Sem dar margem a dúvidas, é indispensável que, ante a repercussão do desporto como espetáculo, os meios de comunicação devam mudar seu paradigma, passando a ser mais equitativos na quantidade de notícias produzidas e, sobretudo, em sua qualidade (que mudem o tratamento dado às mulheres desportistas, incluindo notícias acerca de suas conquistas, em vez de mostrá-las como modelos de estética feminina, e renunciem à manipulação da imagem de seus corpos). Em suma, que parem de transmitir a ideia machista de que o desporto seja coisa apenas para homens. Quanto maior seja a participação das mulheres no desporto, maior visibilidade terão as disparidades de gênero.

A procura de novas regras de igualdade e paridade vem se multiplicando no mundo inteiro – cabe aqui citar o exemplo da Federação Europeia de Hockey, que lançou a “Carta pela Igualdade de Gênero” para assegurar que todo o mundo, em todos os níveis, desde o vestiário até o campo e a quadra, tenha acesso às mesmas oportunidades, independentemente de gênero, idade, carreira, religião ou nível de escolaridade.

Com base nesse entendimento, o desporto, como instrumento de transformação social, é um elo importante no entrelaçamento comunitário, por intermédio do qual o empoderamento contribui não só para formar e capacitar as mulheres, mas também para interagir com outros atores do desporto, como, por exemplo, desde o empreendedorismo para formar empresas inovadoras e/ou de base tecnológica que contribuam com o desenvolvimento local e regional do desporto em sua vinculação de gênero.
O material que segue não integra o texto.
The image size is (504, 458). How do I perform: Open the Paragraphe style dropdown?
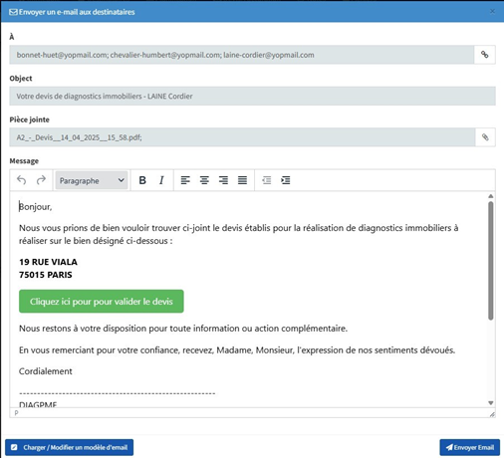92,180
Importa, então, um sistema integral que proporcione um instrumental necessário para garantir a perspectiva e o ponto de partida de uma política pública desportiva que respeite os princípios de igualdade, equidade e paridade.

Por essa causa é que deve existir um compromisso pleno de trabalhar por um desporto inclusivo, participativo e plural, sem óbices a respeito de gênero. Afinal, o desporto é um instrumento comunitário que também serve para a abordagem e erradicação da violência de gênero.